**Kurze Aufgabe**
Ändere im Teil, der mit der Zeile beginnt, die „434x160 pixels. Task: Select“ enthält, und bis zum Ende der Datensätze reicht, „notifications“ zu „alerts“. Gib nur diesen Teil wieder und lass alles Übrige unverändert.
______
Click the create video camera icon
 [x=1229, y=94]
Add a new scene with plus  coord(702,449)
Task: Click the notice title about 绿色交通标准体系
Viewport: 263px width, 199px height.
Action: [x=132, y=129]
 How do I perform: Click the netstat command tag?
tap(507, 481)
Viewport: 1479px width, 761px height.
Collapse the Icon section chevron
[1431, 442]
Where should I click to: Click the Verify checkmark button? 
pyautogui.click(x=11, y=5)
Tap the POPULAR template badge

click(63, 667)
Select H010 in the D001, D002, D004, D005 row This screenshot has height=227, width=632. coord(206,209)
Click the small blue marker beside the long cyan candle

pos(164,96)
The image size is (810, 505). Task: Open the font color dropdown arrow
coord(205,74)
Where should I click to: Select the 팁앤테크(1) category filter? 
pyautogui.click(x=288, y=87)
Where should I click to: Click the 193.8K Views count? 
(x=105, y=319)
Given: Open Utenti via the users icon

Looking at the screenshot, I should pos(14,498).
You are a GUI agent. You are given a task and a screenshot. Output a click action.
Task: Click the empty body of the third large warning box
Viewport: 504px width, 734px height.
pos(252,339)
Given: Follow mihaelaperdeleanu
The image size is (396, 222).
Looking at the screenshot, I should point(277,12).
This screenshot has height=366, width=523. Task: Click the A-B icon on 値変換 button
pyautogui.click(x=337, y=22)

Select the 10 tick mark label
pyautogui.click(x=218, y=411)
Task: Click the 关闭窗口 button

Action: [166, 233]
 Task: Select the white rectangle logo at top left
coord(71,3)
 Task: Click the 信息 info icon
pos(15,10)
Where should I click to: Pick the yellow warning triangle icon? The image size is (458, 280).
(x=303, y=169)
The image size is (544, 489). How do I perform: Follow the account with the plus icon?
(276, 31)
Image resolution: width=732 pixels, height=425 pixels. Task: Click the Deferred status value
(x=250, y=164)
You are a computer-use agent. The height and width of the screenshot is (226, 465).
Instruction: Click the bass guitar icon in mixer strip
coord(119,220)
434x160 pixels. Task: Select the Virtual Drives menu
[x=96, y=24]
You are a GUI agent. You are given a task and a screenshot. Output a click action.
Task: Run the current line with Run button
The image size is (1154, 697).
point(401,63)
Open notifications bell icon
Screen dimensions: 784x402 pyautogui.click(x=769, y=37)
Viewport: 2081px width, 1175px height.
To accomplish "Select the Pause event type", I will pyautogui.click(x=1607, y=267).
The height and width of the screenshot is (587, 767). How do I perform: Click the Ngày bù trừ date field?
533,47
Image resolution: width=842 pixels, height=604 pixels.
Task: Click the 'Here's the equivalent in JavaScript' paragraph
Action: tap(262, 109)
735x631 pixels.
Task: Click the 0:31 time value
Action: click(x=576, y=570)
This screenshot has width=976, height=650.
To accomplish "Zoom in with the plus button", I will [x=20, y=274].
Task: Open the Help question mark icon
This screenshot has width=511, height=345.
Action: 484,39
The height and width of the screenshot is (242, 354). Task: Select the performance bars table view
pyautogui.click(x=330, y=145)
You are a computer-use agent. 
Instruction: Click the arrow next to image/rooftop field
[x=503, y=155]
______
**Ergebnis**
434x160 pixels. Task: Select the Virtual Drives menu
[x=96, y=24]
You are a GUI agent. You are given a task and a screenshot. Output a click action.
Task: Run the current line with Run button
The image size is (1154, 697).
point(401,63)
Open alerts bell icon
Screen dimensions: 784x402 pyautogui.click(x=769, y=37)
Viewport: 2081px width, 1175px height.
To accomplish "Select the Pause event type", I will pyautogui.click(x=1607, y=267).
The height and width of the screenshot is (587, 767). How do I perform: Click the Ngày bù trừ date field?
533,47
Image resolution: width=842 pixels, height=604 pixels.
Task: Click the 'Here's the equivalent in JavaScript' paragraph
Action: tap(262, 109)
735x631 pixels.
Task: Click the 0:31 time value
Action: click(x=576, y=570)
This screenshot has width=976, height=650.
To accomplish "Zoom in with the plus button", I will [x=20, y=274].
Task: Open the Help question mark icon
This screenshot has width=511, height=345.
Action: 484,39
The height and width of the screenshot is (242, 354). Task: Select the performance bars table view
pyautogui.click(x=330, y=145)
You are a computer-use agent. 
Instruction: Click the arrow next to image/rooftop field
[x=503, y=155]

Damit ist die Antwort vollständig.